On imaging studies, the MERS- CoV pneumonia has a radiographic appearance that mimics other more common pulmonary viral infections. Ground-glass opacity (66%) was the most commonly encountered abnormality in adults followed by consolidation (18%) [2]. In children, fine reticular pattern interstitial inflammation may be seen [4]. In acute respiratory illness, the milder lung disease may rapidly progress into diffuse bilateral ground glass opacities mixed with air space consolidation.
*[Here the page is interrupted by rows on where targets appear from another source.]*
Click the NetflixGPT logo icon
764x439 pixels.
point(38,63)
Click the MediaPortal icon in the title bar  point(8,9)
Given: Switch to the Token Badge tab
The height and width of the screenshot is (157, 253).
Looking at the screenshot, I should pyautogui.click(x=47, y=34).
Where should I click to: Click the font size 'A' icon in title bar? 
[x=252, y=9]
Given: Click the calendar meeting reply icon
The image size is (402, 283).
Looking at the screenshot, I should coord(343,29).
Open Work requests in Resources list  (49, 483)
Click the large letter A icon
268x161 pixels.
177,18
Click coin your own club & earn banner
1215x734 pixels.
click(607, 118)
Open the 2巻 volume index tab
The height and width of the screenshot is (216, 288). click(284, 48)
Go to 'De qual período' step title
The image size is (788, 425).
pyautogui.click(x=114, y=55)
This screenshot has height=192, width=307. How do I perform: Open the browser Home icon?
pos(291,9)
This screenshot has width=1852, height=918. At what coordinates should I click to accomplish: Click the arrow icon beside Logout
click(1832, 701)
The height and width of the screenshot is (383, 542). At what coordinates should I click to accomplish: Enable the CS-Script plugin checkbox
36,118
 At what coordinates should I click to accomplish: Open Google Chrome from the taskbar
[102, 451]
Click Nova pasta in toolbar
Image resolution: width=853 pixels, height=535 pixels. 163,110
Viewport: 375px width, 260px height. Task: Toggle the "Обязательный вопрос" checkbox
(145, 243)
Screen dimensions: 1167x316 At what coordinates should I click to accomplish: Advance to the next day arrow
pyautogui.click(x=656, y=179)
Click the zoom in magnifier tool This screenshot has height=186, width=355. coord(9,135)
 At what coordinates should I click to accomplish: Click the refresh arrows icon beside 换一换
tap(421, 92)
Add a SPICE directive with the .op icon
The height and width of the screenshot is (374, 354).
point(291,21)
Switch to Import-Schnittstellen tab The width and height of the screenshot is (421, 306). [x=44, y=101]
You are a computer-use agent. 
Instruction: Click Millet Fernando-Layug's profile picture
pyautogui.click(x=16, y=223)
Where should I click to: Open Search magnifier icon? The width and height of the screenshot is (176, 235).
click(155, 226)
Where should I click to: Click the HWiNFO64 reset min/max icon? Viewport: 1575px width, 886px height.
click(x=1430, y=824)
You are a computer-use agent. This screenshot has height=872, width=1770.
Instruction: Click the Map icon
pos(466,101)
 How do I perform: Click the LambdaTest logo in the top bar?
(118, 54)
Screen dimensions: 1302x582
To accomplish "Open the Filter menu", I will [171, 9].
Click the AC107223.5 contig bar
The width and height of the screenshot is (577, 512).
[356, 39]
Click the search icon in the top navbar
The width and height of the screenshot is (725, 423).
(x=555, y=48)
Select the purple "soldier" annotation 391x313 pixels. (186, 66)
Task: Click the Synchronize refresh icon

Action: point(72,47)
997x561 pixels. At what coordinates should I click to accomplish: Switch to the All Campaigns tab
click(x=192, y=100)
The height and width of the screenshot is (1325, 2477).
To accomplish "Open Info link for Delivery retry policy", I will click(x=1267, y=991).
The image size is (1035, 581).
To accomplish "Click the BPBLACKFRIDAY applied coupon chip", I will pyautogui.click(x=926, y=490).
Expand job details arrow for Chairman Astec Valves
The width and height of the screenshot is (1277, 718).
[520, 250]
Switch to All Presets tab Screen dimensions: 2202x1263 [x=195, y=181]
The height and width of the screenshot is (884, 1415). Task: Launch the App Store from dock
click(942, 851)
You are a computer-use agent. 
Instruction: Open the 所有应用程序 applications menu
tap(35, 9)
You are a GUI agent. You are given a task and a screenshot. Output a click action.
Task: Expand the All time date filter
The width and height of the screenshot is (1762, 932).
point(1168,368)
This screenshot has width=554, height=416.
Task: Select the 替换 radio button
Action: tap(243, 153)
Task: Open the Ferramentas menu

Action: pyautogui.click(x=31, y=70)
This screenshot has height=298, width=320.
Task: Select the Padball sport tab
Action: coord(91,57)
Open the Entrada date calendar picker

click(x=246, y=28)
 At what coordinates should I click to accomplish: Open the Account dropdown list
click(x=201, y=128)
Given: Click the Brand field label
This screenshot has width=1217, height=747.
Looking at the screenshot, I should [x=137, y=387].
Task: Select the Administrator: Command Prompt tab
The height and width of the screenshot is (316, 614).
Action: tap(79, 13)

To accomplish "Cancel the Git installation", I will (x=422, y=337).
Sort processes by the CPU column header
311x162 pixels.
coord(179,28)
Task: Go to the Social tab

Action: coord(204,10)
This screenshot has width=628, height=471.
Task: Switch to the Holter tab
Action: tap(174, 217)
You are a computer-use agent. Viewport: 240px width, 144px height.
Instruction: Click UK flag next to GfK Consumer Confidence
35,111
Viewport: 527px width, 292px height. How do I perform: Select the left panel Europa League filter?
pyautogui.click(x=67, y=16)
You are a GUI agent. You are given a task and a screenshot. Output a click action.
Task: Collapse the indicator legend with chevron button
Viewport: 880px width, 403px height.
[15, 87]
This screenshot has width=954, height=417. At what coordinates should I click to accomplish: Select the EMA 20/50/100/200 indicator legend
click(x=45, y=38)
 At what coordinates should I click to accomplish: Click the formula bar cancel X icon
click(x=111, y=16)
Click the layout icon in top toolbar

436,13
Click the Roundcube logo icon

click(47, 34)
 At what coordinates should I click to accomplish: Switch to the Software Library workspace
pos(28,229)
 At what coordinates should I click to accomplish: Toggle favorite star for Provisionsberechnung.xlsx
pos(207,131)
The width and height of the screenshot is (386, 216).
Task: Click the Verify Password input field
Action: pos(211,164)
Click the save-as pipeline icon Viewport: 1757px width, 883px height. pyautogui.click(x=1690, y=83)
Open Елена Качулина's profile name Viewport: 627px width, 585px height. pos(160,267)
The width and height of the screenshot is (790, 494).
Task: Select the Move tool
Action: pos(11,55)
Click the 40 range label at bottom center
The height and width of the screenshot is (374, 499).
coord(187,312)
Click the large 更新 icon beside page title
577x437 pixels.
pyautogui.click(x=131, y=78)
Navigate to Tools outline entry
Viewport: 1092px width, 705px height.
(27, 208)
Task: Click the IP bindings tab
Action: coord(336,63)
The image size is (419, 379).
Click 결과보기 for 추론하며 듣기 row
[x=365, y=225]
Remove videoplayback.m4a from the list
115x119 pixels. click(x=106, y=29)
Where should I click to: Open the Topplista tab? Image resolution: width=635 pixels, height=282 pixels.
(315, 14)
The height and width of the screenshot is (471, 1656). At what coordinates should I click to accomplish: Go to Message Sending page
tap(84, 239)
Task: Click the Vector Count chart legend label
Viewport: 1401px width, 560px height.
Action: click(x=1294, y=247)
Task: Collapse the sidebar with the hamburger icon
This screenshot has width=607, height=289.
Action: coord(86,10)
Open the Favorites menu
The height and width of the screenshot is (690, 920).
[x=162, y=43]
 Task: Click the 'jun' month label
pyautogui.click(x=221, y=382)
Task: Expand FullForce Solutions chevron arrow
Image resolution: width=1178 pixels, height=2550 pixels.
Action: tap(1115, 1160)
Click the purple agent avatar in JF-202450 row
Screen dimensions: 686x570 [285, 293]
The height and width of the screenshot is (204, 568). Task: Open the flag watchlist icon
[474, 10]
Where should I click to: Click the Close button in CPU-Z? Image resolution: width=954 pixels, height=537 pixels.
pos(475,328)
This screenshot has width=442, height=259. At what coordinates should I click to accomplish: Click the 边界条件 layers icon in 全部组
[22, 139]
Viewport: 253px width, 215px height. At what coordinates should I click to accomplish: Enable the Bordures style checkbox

Pleural effusion or chest X-ray was noted in only one of these cases [5]. Although, the extent of lung involvement can be better estimated with computed tomography, sequential chest radiographs have an additional advantage of estimation of the chest radiographic score and the chest radiographic deterioration score with an acceptable dose of radiation exposure to the individuals [2]. Due to its nonspecific clinical symptoms, the accurate and timely diagnosis of MERS-CoV in children can be challenging. However, heightened clinical suspicion in children with underlying risk factors living in endemic areas in conjunction with improved understanding of imaging findings have a great potential for optimal pediatric patient care.

References

1. Thabet F, Chehab M, Bafaqih H, Al Mohaimeed S. Middle East respiratory syndrome coronavirus in children. Saudi Med J. 2015;36:484-6.

2. Das KM, Lee EY, Al Jawder SE, Enani MA, Singh R, Skakni L, et al. Acute Middle East respiratory syndrome coronavirus: Temporal lung changes observed on the chest radiographs of 55 patients. Am J Roentgenol. 2015;205:W267-74.

3. WHO. Novel coronavirus infection—update May 22, 2013. Available from: http://www.who.int/csr/don/2013_05_22_ncov/en/index.html.Accessed May 27, 2013.

4. Memish ZA, Al-Tawfiq JA, Assiri A, AlRabiah FA, Al Hajjar S, Albarrak A, et al. Middle East respiratory syndrome coronavirus disease in children. Pediatr Infect Dis J. 2014;33:904-6.

5. Das KM, Lee EY, Enani MA, Enani MA, AlJawder SE, Singh R, et al. CT correlation with outcomes in 15 patients with acute Middle East respiratory syndrome coronavirus. AJR Am J Roentgenol. 2015;204:736-42.